From Clifden to Ouchterade [Oughterard], twenty-one miles, is a dreary drive over a moor, unrelieved except by a glimpse of Mr. Martin’s house at Ballynahinch, and of the residence of Dean Mahon. Destitute as this tract is of inhabitants, about Ouchterade some thirty houses have been recently demolished. A gentleman who witnessed the scene told me nothing could exceed the heartlessness of the levellers, if it were not the patient submission of the sufferers. They wept, indeed; and the children screamed with agony at seeing their homes destroyed and their parents in tears; but the latter allowed themselves unresistingly to be deprived of what is to most people the dearest thing on earth next to their lives – their only home.
I returned to Galway, where the Poor-law officials are not communicative, nor is there in the Union any extraordinary fact to communicate. The old town is a jumble of thatched mud cabins, stone-built houses, and the remains of a former splendour, old sculptures and carvings, putting to shame the homely and even rude houses of a modern date. The people are remarkable for the vivid colours of their dresses, amongst which red predominates, and some lingering traces of a foreign origin may yet be discovered in their countenances. Here, as in most other sea-ports and fishing towns, particularly of Ireland, hulking men lounging about were numerous, and appeared to have every other capacity to work but the will. You are not annoyed, however, by mendicants in Galway, as in other Irish towns, though there is a universal complaint of distress finished by the exclamation, “That last five-shilling rate is a death-blow to all”.

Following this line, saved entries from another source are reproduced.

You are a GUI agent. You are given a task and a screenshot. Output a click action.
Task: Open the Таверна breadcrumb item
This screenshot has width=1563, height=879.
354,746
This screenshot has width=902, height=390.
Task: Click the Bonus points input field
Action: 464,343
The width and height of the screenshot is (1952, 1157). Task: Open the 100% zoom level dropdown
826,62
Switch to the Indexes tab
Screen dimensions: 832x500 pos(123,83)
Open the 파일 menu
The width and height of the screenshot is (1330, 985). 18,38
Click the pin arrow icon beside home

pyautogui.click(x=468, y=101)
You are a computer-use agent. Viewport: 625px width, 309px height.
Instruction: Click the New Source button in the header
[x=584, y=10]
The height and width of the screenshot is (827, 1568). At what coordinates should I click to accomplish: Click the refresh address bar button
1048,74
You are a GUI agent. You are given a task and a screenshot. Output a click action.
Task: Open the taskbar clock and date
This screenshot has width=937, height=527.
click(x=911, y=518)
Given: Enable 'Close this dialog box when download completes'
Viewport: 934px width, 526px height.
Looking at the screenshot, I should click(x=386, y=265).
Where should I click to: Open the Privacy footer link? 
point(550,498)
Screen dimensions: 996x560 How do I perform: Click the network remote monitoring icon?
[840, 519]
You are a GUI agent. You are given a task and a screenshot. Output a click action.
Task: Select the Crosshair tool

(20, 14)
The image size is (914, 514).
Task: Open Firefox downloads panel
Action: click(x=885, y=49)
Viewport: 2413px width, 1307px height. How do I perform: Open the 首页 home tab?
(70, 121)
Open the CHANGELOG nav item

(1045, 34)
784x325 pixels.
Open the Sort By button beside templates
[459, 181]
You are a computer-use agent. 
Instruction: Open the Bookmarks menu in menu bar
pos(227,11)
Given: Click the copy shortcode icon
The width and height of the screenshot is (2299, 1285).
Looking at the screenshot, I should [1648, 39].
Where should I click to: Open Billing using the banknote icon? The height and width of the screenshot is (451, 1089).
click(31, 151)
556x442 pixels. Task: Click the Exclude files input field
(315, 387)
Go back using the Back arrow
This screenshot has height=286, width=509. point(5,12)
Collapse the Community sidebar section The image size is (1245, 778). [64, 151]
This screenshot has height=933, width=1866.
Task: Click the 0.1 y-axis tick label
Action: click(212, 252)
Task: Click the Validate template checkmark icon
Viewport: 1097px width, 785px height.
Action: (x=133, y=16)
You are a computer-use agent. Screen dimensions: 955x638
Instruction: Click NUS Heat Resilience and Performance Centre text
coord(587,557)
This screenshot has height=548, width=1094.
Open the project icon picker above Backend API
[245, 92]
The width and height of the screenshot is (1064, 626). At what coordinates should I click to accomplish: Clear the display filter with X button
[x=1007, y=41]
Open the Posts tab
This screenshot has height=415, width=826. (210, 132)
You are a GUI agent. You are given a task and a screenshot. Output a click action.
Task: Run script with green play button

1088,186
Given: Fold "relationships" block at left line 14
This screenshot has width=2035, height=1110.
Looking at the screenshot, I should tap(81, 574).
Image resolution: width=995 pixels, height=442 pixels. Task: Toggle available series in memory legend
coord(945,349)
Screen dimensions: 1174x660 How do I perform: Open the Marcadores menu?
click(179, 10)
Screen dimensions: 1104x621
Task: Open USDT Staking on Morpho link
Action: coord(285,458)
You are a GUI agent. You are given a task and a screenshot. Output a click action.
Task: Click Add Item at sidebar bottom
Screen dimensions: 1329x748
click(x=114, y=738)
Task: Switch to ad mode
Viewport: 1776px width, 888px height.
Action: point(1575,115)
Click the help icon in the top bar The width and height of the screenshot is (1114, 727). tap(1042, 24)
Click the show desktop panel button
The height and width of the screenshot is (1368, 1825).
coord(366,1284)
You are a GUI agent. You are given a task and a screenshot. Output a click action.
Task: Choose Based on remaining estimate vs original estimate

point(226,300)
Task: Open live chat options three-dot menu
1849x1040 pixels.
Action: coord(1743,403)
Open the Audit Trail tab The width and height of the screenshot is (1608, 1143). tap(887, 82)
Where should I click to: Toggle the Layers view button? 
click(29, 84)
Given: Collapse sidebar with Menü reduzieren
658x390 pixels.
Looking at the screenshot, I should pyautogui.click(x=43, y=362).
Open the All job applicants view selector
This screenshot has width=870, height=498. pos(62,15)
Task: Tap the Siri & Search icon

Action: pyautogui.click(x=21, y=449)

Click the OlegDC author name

From Galway I proceeded to Ennis, and in the neighbourhood inspected the village of Clear [Clare, later Clarecastle], which had been destroyed within a few weeks, and some part of it within a few days. The Sketch of Pat Macnamara’s Cabin shows the condition of the village. In Ennis I went through the lanes and alleys, and amongst the most distressed part of the population. In one small room, not 20 feet square, I found congregated fifteen people, young and old, exhibiting nearly all the phases of want and squalor. From the smoke which filled the place, it was a Rembrandt scene, and it was with difficulty I could make out the forms of the wretched groups, or of the squalid and dying child on the floor. In the union workhouse of Ennis there is order, decency, and regularity. With it is conjoined a farm of eighteen acres, which is well cultivated by the labour of the paupers. It is wisely placed under the superintendence of one of Lord Clarendon’s practical agricultural instructors; and probably he is as well employed in displaying his skill at the farm as in any other mode of teaching his art.
At Ennis, I consider my tour terminated; and I shall only send you further some general observations on the Poor-law, and some suggestions as to what might reasonably be done for Ireland.”